Open AccessExpression, purification, crystallization and preliminary X‐ray crystallographic analysis of human β‐galactosidase
Author(s) -
Usui Kimihito,
Ohto Umeharu,
Ochi Toshinari,
Shimizu Toshiyuki,
Satow Yoshinori
Publication year - 2012
Publication title -
acta crystallographica section f
Language(s) - English
Resource type - Journals
ISSN - 1744-3091
DOI - 10.1107/s1744309111047920
Subject(s) - exoglycosidase , crystallization , crystallography , chemistry , galactose , keratan sulfate , glycoprotein , biochemistry , glycan , proteoglycan , organic chemistry , extracellular matrix
β‐ d ‐Galactosidase (β‐Gal) is an exoglycosidase that cleaves β‐galactosides from glycoproteins, sphingolipids and keratan sulfate.

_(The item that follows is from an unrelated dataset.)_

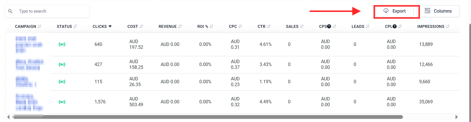The height and width of the screenshot is (122, 471).
Task: Sort table by Revenue column icon
Action: click(x=180, y=26)
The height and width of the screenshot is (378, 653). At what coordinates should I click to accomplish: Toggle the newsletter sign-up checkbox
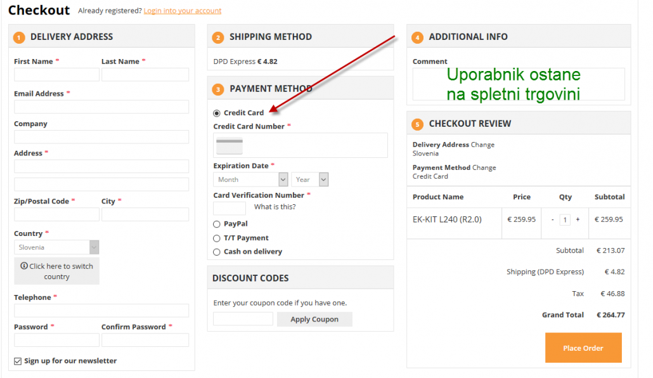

This study reports the expression, purification, crystallization and preliminary X‐ray crystallographic analysis of human lysosomal β‐Gal. The sitting‐drop vapour‐diffusion method was used to crystallize β‐Gal in complexes with its product galactose and with the inhibitor 1‐deoxygalactonojirimycin. The resulting crystals were isomorphous and belonged to space group P 2 1 . The crystals of the β‐Gal–galactose and the β‐Gal–inhibitor complexes had unit‐cell parameters a = 94.8, b = 116.1, c = 140.3 Å, β = 92.2° and a = 94.8, b = 116.0, c = 140.3 Å, β = 92.2°, respectively. Diffraction data were collected to 1.8 Å resolution for both crystals.